In January elevated levels of the radionuclide tritium were detected in monitoring wells at the nuclear power plant.
Entergy said the leakage came from two separate pipes inside a concrete tunnel. A floor drain that normally would have taken the water from the Entergy tunnel for normal processing was clogged with debris and mud. This allowed the tritiated water to seep through an unsealed joint in the tunnel wall to the soil and eventually the groundwater.
The pipes, which drain moisture from the plant’s Advanced Off Gas (AOG) system, have since been rerouted. After identifying where the leakage to the soil occurred, workers continued efforts to identify other such pathways to the soil and found none.
Entergy’s Executive Vice President, Operations Mark Savoff said the company has embarked on a fleet-wide initiative related to tritium leak prevention, detection and mitigation. Initiative includes benchmarking industry best practices, prioritizing structures, systems and components, improved inspection techniques and improved strategies for leakage prevention, monitoring and mitigation.
Groundwater remediation to remove tritium will include pumping shallow groundwater into above-ground containers for processing and reuse in the plant. Also, planning is underway to remove about 150 cubic feet of soil that contains small amounts of other contaminants such as manganese and cobalt. The soil will be disposed of at a federally licensed disposal facility.

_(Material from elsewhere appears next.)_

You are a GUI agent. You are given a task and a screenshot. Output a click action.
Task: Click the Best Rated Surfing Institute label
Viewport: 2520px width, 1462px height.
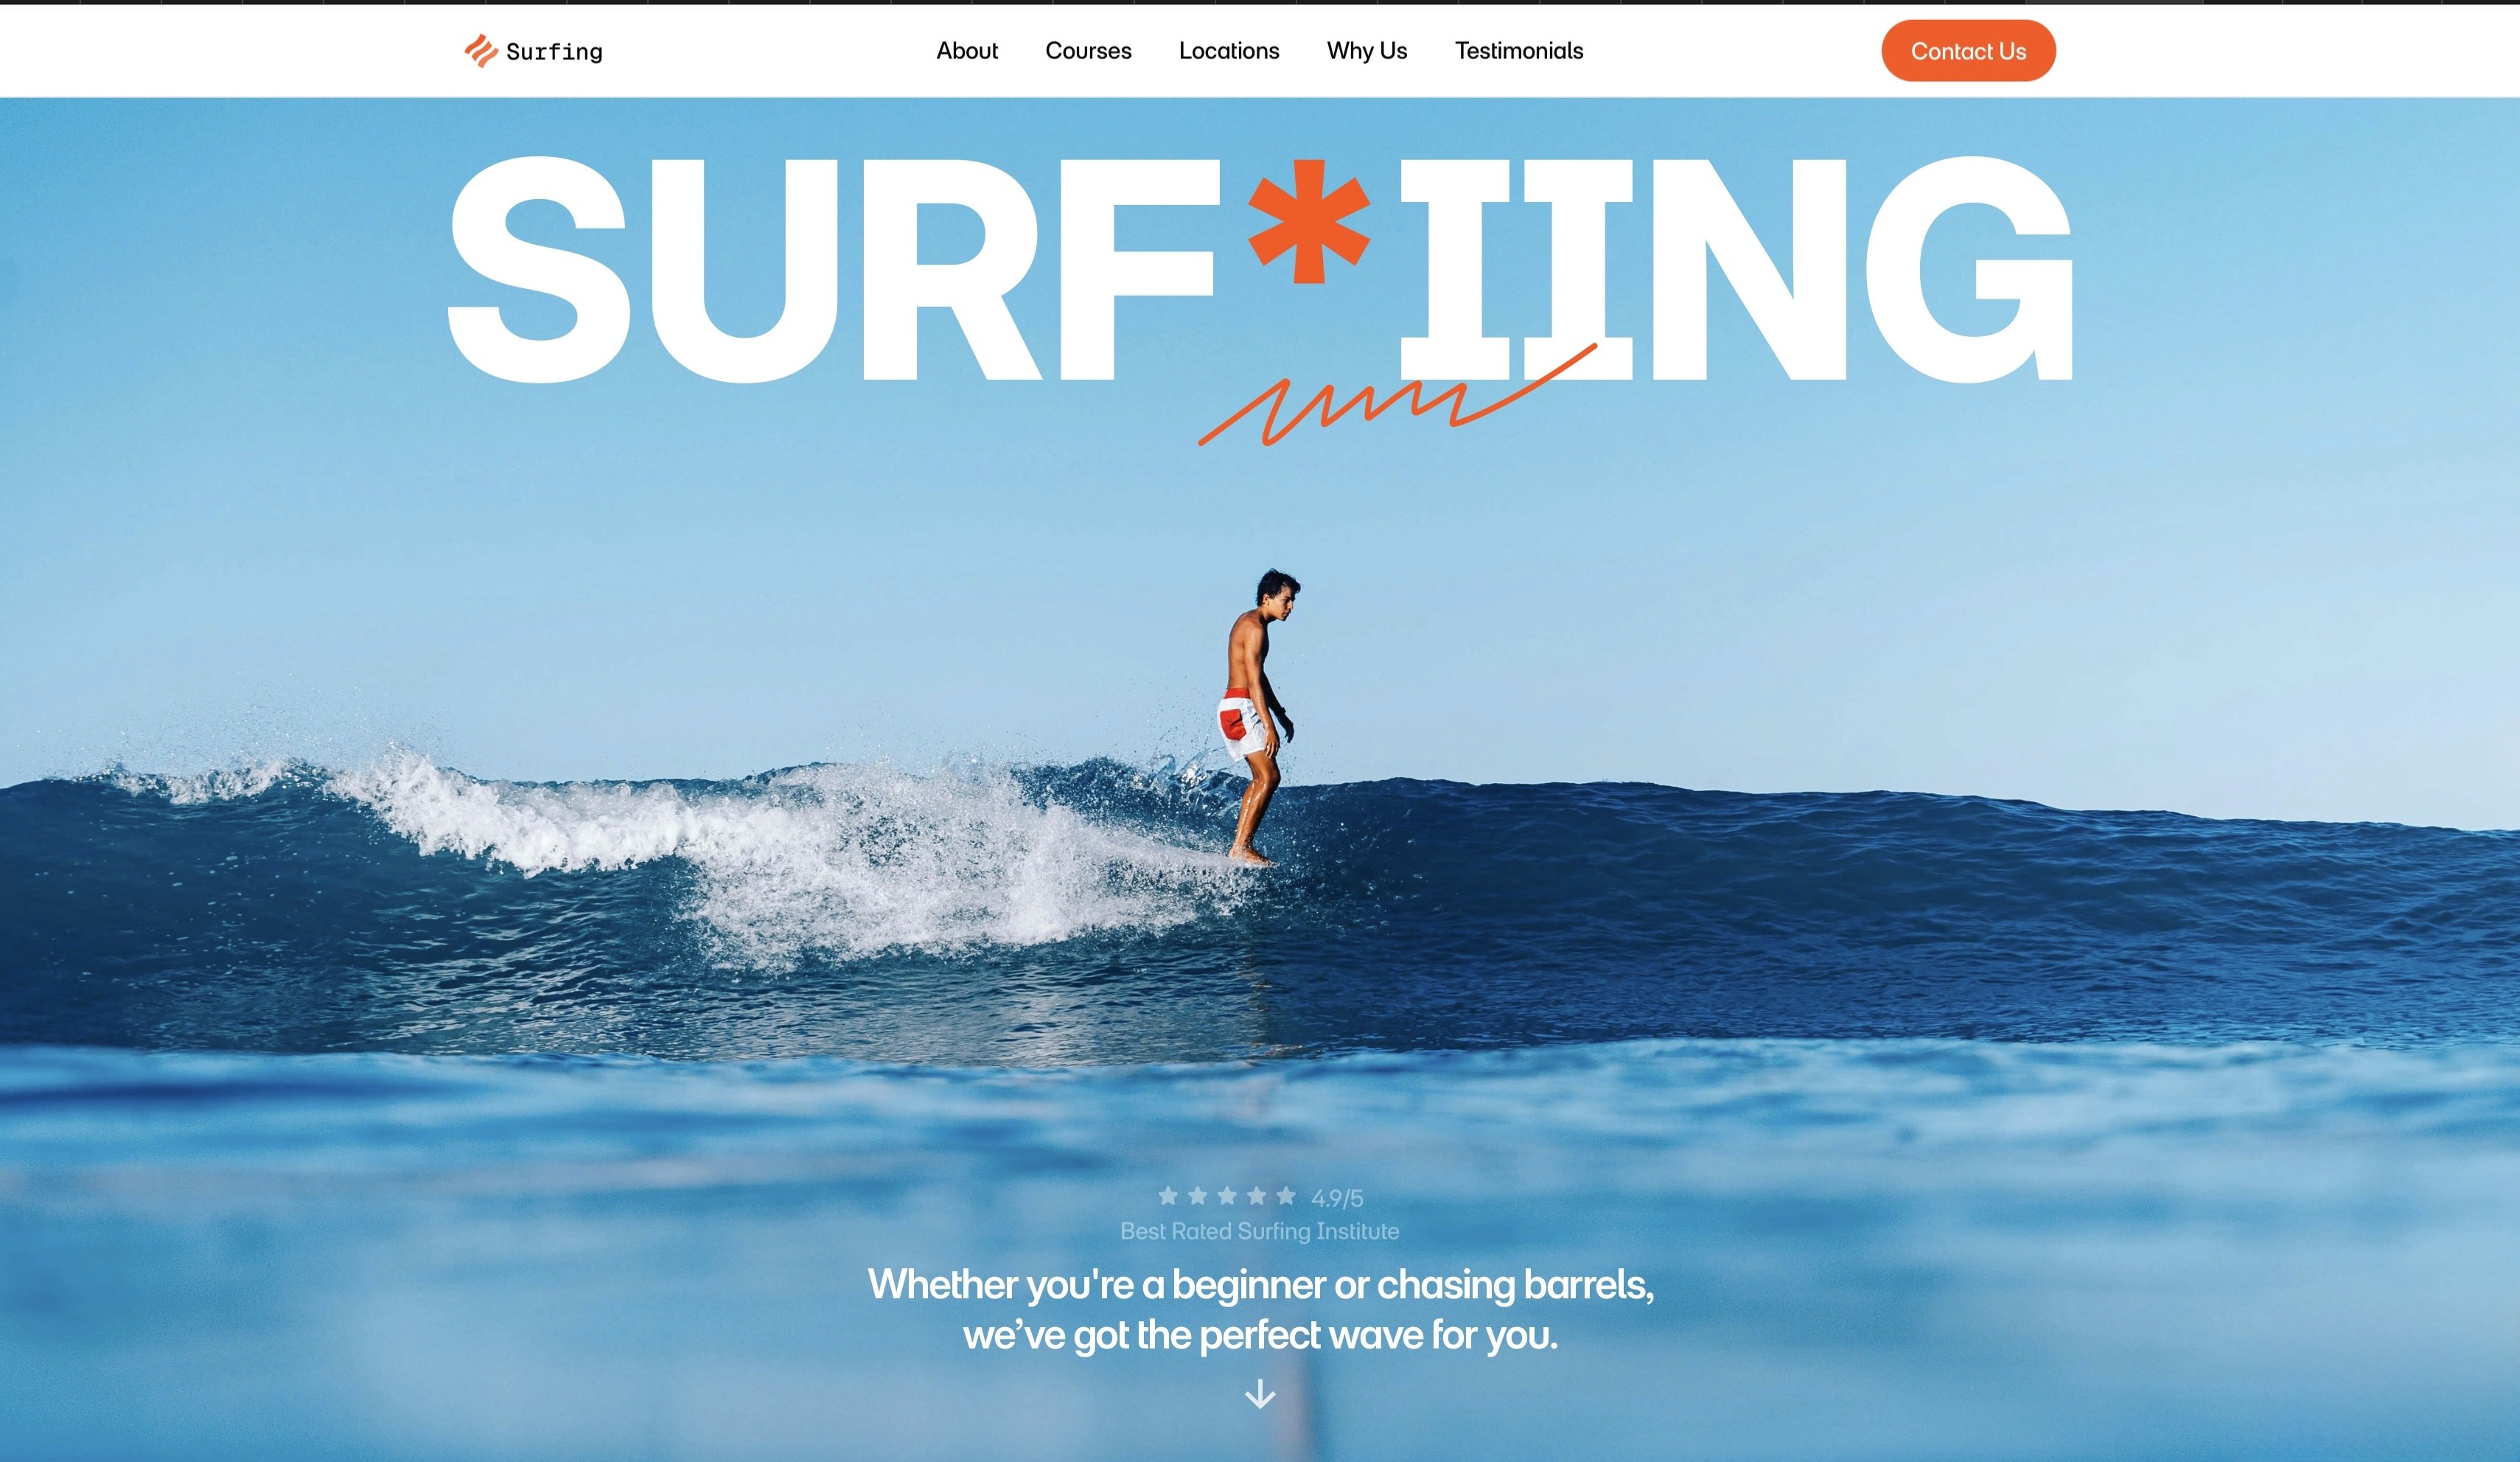click(1260, 1231)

Entergy said no detectable tritium level has been found found in any drinking water well samples at the Vermont Yankee site or in the Connecticut River. Both the U.S. Nuclear Regulatory Commission and the Vermont Dept. of Health have said that the tritium in the groundwater at Vermont Yankee has not been a threat to public health and safety. The company said tritium is a radioactive form of hydrogen that occurs naturally and is also a byproduct of nuclear plant operations.